Please write out all of the records below exactly as they appear.

· · · · ·

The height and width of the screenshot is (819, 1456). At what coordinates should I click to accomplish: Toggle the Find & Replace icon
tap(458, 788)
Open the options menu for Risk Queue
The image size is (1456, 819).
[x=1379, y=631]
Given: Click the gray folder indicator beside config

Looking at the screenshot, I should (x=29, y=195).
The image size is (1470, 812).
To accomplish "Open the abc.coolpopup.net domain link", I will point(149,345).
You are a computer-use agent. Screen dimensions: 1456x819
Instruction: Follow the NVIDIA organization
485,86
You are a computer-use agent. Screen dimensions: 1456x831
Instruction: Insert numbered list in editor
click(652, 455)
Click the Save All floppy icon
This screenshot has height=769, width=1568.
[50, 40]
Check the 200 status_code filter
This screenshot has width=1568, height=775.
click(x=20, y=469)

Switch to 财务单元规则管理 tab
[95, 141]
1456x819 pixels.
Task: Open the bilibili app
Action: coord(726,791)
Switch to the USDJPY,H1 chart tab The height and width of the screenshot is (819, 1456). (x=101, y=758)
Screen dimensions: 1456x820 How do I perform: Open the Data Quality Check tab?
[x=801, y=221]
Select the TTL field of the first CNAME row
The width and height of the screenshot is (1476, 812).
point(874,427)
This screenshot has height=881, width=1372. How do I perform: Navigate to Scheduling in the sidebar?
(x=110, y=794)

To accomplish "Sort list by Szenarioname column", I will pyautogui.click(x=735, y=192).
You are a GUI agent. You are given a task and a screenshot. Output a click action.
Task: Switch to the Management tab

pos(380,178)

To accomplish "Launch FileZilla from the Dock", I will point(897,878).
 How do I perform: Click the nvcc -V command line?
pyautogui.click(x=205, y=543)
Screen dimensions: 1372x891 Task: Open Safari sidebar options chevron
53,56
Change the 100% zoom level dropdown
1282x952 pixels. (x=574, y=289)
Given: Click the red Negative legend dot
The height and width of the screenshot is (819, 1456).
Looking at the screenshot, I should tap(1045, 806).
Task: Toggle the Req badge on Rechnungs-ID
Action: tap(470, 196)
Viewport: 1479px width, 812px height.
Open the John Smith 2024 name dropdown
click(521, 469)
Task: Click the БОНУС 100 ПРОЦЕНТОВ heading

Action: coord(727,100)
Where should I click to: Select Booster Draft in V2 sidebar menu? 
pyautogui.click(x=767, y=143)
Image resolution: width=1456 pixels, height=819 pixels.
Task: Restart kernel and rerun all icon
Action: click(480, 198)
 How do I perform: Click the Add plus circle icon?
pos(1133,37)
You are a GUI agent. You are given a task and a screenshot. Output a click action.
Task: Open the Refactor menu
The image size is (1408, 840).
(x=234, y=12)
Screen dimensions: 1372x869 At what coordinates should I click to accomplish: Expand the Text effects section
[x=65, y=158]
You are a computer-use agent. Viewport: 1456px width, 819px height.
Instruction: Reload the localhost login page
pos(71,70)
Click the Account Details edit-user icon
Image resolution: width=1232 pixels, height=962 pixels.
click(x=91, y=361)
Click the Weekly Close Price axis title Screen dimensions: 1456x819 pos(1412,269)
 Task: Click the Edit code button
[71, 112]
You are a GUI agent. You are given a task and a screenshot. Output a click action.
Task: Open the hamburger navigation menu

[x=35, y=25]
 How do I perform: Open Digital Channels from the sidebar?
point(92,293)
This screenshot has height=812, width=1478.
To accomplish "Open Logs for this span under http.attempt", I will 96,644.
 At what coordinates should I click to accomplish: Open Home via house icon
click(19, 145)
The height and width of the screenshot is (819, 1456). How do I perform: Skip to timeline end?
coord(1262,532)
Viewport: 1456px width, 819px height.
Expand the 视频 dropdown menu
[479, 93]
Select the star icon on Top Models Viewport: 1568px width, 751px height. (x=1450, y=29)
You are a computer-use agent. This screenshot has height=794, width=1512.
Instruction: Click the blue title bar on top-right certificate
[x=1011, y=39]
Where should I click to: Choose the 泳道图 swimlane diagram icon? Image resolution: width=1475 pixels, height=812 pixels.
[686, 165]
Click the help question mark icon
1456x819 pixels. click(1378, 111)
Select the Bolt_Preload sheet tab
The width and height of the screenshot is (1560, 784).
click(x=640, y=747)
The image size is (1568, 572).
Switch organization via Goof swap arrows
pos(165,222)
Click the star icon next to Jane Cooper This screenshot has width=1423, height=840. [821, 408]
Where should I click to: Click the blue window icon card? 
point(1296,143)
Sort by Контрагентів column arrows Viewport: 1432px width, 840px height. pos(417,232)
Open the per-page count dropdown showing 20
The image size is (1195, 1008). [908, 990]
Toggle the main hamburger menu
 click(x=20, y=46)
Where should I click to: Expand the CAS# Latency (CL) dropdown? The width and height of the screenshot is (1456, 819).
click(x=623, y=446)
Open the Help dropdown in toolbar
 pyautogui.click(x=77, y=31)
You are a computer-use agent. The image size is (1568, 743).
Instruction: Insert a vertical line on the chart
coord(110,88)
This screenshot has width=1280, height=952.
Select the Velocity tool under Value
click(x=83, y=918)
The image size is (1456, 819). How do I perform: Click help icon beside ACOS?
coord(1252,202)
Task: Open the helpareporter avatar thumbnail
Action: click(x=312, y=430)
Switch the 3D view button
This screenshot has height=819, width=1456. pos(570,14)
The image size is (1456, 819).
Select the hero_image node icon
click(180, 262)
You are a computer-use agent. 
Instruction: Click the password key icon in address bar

· · · · ·

■ Result below
The height and width of the screenshot is (819, 1456). At what coordinates should I click to accomplish: Toggle the Find & Replace icon
tap(458, 788)
Open the options menu for Risk Queue
The image size is (1456, 819).
[x=1379, y=631]
Given: Click the gray folder indicator beside config

Looking at the screenshot, I should (x=29, y=195).
The image size is (1470, 812).
To accomplish "Open the abc.coolpopup.net domain link", I will point(149,345).
You are a computer-use agent. Screen dimensions: 1456x819
Instruction: Follow the NVIDIA organization
485,86
You are a computer-use agent. Screen dimensions: 1456x831
Instruction: Insert numbered list in editor
click(652, 455)
Click the Save All floppy icon
This screenshot has height=769, width=1568.
[50, 40]
Check the 200 status_code filter
This screenshot has width=1568, height=775.
click(x=20, y=469)

Switch to 财务单元规则管理 tab
[95, 141]
1456x819 pixels.
Task: Open the bilibili app
Action: coord(726,791)
Switch to the USDJPY,H1 chart tab The height and width of the screenshot is (819, 1456). (x=101, y=758)
Screen dimensions: 1456x820 How do I perform: Open the Data Quality Check tab?
[x=801, y=221]
Select the TTL field of the first CNAME row
The width and height of the screenshot is (1476, 812).
point(874,427)
This screenshot has height=881, width=1372. How do I perform: Navigate to Scheduling in the sidebar?
(x=110, y=794)

To accomplish "Sort list by Szenarioname column", I will pyautogui.click(x=735, y=192).
You are a GUI agent. You are given a task and a screenshot. Output a click action.
Task: Switch to the Management tab

pos(380,178)

To accomplish "Launch FileZilla from the Dock", I will point(897,878).
 How do I perform: Click the nvcc -V command line?
pyautogui.click(x=205, y=543)
Screen dimensions: 1372x891 Task: Open Safari sidebar options chevron
53,56
Change the 100% zoom level dropdown
1282x952 pixels. (x=574, y=289)
Given: Click the red Negative legend dot
The height and width of the screenshot is (819, 1456).
Looking at the screenshot, I should tap(1045, 806).
Task: Toggle the Req badge on Rechnungs-ID
Action: tap(470, 196)
Viewport: 1479px width, 812px height.
Open the John Smith 2024 name dropdown
click(521, 469)
Task: Click the БОНУС 100 ПРОЦЕНТОВ heading

Action: coord(727,100)
Where should I click to: Select Booster Draft in V2 sidebar menu? 
pyautogui.click(x=767, y=143)
Image resolution: width=1456 pixels, height=819 pixels.
Task: Restart kernel and rerun all icon
Action: click(480, 198)
 How do I perform: Click the Add plus circle icon?
pos(1133,37)
You are a GUI agent. You are given a task and a screenshot. Output a click action.
Task: Open the Refactor menu
The image size is (1408, 840).
(x=234, y=12)
Screen dimensions: 1372x869 At what coordinates should I click to accomplish: Expand the Text effects section
[x=65, y=158]
You are a computer-use agent. Viewport: 1456px width, 819px height.
Instruction: Reload the localhost login page
pos(71,70)
Click the Account Details edit-user icon
Image resolution: width=1232 pixels, height=962 pixels.
click(x=91, y=361)
Click the Weekly Close Price axis title Screen dimensions: 1456x819 pos(1412,269)
 Task: Click the Edit code button
[71, 112]
You are a GUI agent. You are given a task and a screenshot. Output a click action.
Task: Open the hamburger navigation menu

[x=35, y=25]
 How do I perform: Open Digital Channels from the sidebar?
point(92,293)
This screenshot has height=812, width=1478.
To accomplish "Open Logs for this span under http.attempt", I will 96,644.
 At what coordinates should I click to accomplish: Open Home via house icon
click(19, 145)
The height and width of the screenshot is (819, 1456). How do I perform: Skip to timeline end?
coord(1262,532)
Viewport: 1456px width, 819px height.
Expand the 视频 dropdown menu
[479, 93]
Select the star icon on Top Models Viewport: 1568px width, 751px height. (x=1450, y=29)
You are a computer-use agent. This screenshot has height=794, width=1512.
Instruction: Click the blue title bar on top-right certificate
[x=1011, y=39]
Where should I click to: Choose the 泳道图 swimlane diagram icon? Image resolution: width=1475 pixels, height=812 pixels.
[686, 165]
Click the help question mark icon
1456x819 pixels. click(1378, 111)
Select the Bolt_Preload sheet tab
The width and height of the screenshot is (1560, 784).
click(x=640, y=747)
The image size is (1568, 572).
Switch organization via Goof swap arrows
pos(165,222)
Click the star icon next to Jane Cooper This screenshot has width=1423, height=840. [821, 408]
Where should I click to: Click the blue window icon card? 
point(1296,143)
Sort by Контрагентів column arrows Viewport: 1432px width, 840px height. pos(417,232)
Open the per-page count dropdown showing 20
The image size is (1195, 1008). [908, 990]
Toggle the main hamburger menu
 click(x=20, y=46)
Where should I click to: Expand the CAS# Latency (CL) dropdown? The width and height of the screenshot is (1456, 819).
click(x=623, y=446)
Open the Help dropdown in toolbar
 pyautogui.click(x=77, y=31)
You are a computer-use agent. The image size is (1568, 743).
Instruction: Insert a vertical line on the chart
coord(110,88)
This screenshot has width=1280, height=952.
Select the Velocity tool under Value
click(x=83, y=918)
The image size is (1456, 819). How do I perform: Click help icon beside ACOS?
coord(1252,202)
Task: Open the helpareporter avatar thumbnail
Action: click(x=312, y=430)
Switch the 3D view button
This screenshot has height=819, width=1456. pos(570,14)
The image size is (1456, 819).
Select the hero_image node icon
click(180, 262)
You are a computer-use agent. 
Instruction: Click the password key icon in address bar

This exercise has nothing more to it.